- Diocese: Alotau-Sideia
- Installed: 2 July 1970
- Term ended: 15 June 2001
- Predecessor: Francis John Doyle
- Successor: Francesco Panfilo

Orders
- Ordination: 27 July 1957
- Consecration: 2 July 1970 at St. Mary's Cathedral, Port Moresby by Virgil Patrick Copas

Personal details
- Born: Desmond Charles Moore 12 May 1926 Thebarton, South Australia, Australia
- Died: 2 June 2020 (aged 94) Kensington, New South Wales, Australia
- Denomination: Catholic Church
- Occupation: Catholic bishop

= Des Moore (bishop) =

Australian bishop (1926–2020)

Sir Desmond Charles Moore (12 May 1926 – 2 June 2020) was an Australian prelate of the Roman Catholic Church.

==Early life==
Moore was born in Thebarton, South Australia, on 12 May 1926, the fourth of five children born to Margaret Mary (Leahy] and Edwin John Moore. His father died when he was just seven years old. He grew up next to Hindmarsh, where the Missionaries of the Sacred Heart had been based since 1913. The priests of the order were a constant presence through his childhood. He attended Christian Brothers College, Adelaide.

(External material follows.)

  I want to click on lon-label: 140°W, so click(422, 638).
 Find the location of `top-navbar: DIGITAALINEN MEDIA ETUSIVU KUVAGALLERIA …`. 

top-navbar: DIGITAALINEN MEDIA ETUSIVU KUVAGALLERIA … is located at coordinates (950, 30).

After graduating high school, he worked as a banker for some years, before feeling drawn to the missionary life and the Missionaries of the Sacred Heart.

In 1948, he moved from Adelaide to Sydney to begin studies for the priesthood. He spent three years studying Latin, then spent a year in the novitiate before moving to Croydon, Victoria, to complete his studies.

==Priesthood==
Moore was ordained a priest for the Missionaries of the Sacred Heart on 27 July 1957. His first appointment was in Douglas Park, where he was assistant to the novice master and bursar of the monastery. He served there until 1960, when he was sent to Papua New Guinea to begin missionary work.

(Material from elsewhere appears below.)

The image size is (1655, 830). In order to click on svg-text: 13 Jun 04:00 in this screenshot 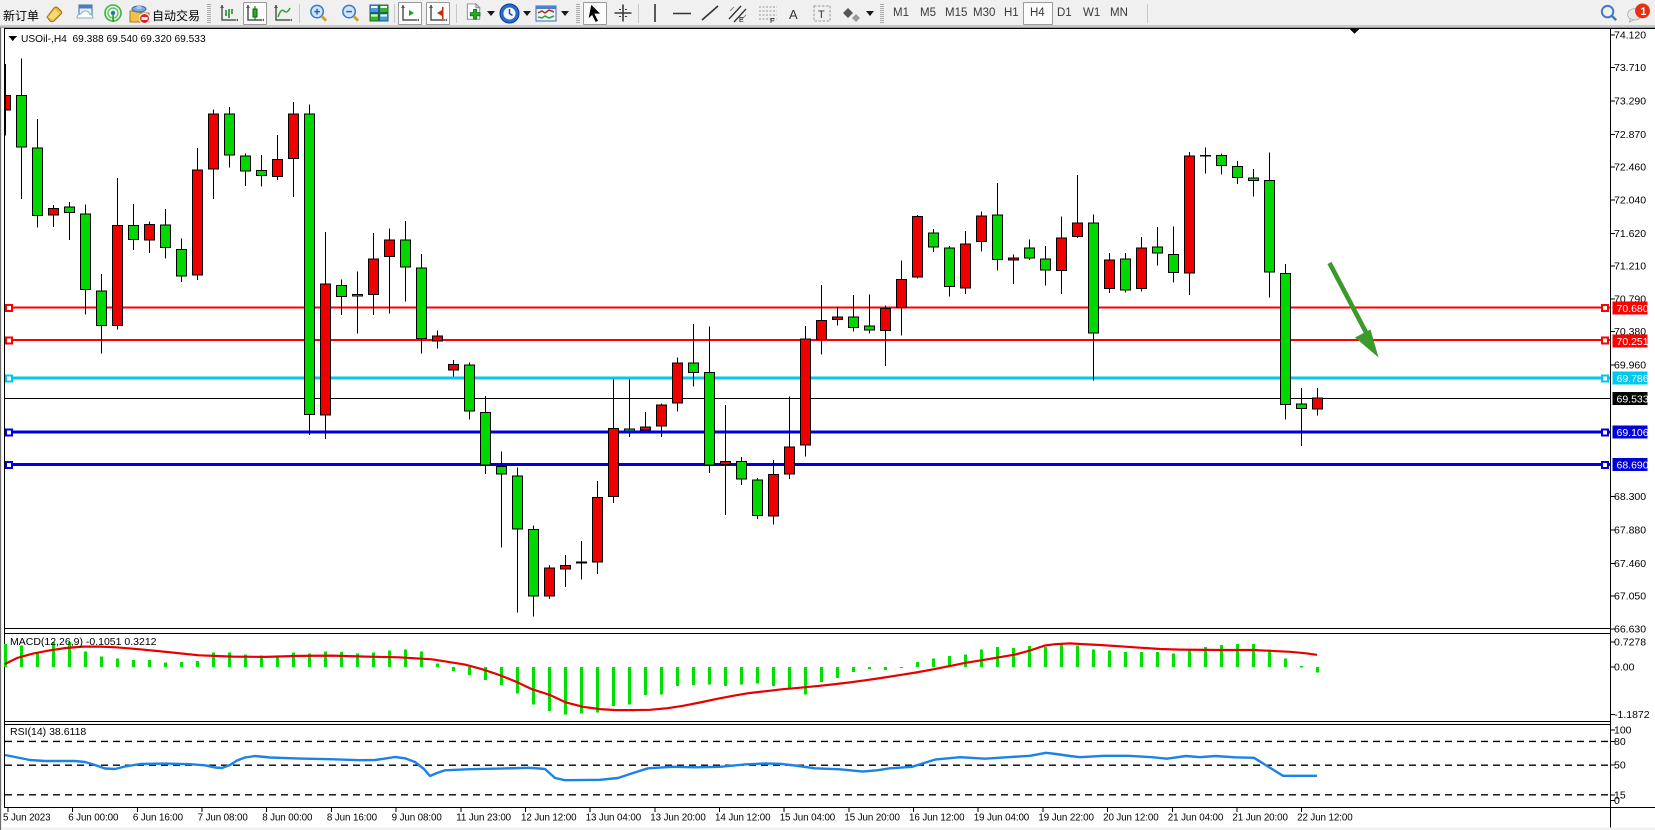, I will do `click(614, 818)`.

His first 12 months in the country were spent in Port Moresby, where he worked with the bishop and parish priest. He became superior of the Missionaries of the Sacred Heart in Port Moresby and two years later, was posted to Milne Bay.

==Episcopate==
On 7 March 1970, Moore was appointed Bishop of Alotau-Sideia, Papua New Guinea. He was consecrated at St. Mary's Cathedral, Port Moresby on 2 July 1970 by Archbishop Virgil Patrick Copas MSC.

As bishop of a diocese spanning 20,000 square kilometres, he often found himself working wherever he was needed. He could often be found on the wharf helping to load one of the mission boats, or organising the passengers and deck cargo. He would also travel around Alotau on a scooter.

He also began dialogue between Muslims and Catholics in the region, when he became friends with Sadiq Sandbach, a British convert to Islam.

He was appointed Knight Commander of the Order of the British Empire (KBE) in 1996.

==Retirement and death==
Moore retired from episcopal ministry on 15 June 2001, having reached the canonical retirement age of 75. He consecrated his successor, Francesco Panfilo, on 8 September 2001.

On 2 June 2020, Moore died at St Joseph’s Nursing Home in Kensington, New South Wales, at the age of 94.